++++ DATA RECORDS

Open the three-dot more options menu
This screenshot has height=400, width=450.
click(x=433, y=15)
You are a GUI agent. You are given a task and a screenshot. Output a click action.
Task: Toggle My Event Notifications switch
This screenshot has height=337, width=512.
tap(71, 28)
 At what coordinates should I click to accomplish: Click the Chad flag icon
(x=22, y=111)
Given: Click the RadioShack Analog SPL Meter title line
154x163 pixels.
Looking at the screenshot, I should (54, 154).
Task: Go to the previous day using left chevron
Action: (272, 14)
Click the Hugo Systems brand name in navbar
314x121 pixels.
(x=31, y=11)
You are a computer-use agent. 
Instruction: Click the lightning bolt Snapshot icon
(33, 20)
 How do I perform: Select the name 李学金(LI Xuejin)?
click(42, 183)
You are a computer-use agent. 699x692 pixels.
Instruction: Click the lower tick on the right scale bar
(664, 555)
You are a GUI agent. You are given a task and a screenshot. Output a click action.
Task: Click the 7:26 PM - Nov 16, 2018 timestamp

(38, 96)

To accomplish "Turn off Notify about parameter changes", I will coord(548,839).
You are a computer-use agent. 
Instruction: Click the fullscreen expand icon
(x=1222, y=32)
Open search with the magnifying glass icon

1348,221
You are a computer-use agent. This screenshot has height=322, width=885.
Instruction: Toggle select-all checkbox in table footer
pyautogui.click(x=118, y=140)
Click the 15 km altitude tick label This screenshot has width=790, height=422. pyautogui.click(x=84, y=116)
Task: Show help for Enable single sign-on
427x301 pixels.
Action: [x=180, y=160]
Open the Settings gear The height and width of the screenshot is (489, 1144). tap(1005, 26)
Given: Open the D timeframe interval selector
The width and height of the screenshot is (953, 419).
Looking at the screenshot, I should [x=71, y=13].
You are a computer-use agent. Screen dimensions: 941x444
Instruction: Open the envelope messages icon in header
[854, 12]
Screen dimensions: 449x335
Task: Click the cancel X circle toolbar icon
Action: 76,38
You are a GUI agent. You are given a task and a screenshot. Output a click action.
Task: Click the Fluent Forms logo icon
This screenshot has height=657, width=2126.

++++++++

Reproduce all of the material above word for word, without changing any line.

Open the three-dot more options menu
This screenshot has height=400, width=450.
click(x=433, y=15)
You are a GUI agent. You are given a task and a screenshot. Output a click action.
Task: Toggle My Event Notifications switch
This screenshot has height=337, width=512.
tap(71, 28)
 At what coordinates should I click to accomplish: Click the Chad flag icon
(x=22, y=111)
Given: Click the RadioShack Analog SPL Meter title line
154x163 pixels.
Looking at the screenshot, I should (54, 154).
Task: Go to the previous day using left chevron
Action: (272, 14)
Click the Hugo Systems brand name in navbar
314x121 pixels.
(x=31, y=11)
You are a computer-use agent. 
Instruction: Click the lightning bolt Snapshot icon
(33, 20)
 How do I perform: Select the name 李学金(LI Xuejin)?
click(42, 183)
You are a computer-use agent. 699x692 pixels.
Instruction: Click the lower tick on the right scale bar
(664, 555)
You are a GUI agent. You are given a task and a screenshot. Output a click action.
Task: Click the 7:26 PM - Nov 16, 2018 timestamp

(38, 96)

To accomplish "Turn off Notify about parameter changes", I will coord(548,839).
You are a computer-use agent. 
Instruction: Click the fullscreen expand icon
(x=1222, y=32)
Open search with the magnifying glass icon

1348,221
You are a computer-use agent. This screenshot has height=322, width=885.
Instruction: Toggle select-all checkbox in table footer
pyautogui.click(x=118, y=140)
Click the 15 km altitude tick label This screenshot has width=790, height=422. pyautogui.click(x=84, y=116)
Task: Show help for Enable single sign-on
427x301 pixels.
Action: [x=180, y=160]
Open the Settings gear The height and width of the screenshot is (489, 1144). tap(1005, 26)
Given: Open the D timeframe interval selector
The width and height of the screenshot is (953, 419).
Looking at the screenshot, I should [x=71, y=13].
You are a computer-use agent. Screen dimensions: 941x444
Instruction: Open the envelope messages icon in header
[854, 12]
Screen dimensions: 449x335
Task: Click the cancel X circle toolbar icon
Action: 76,38
You are a GUI agent. You are given a task and a screenshot. Output a click action.
Task: Click the Fluent Forms logo icon
This screenshot has height=657, width=2126.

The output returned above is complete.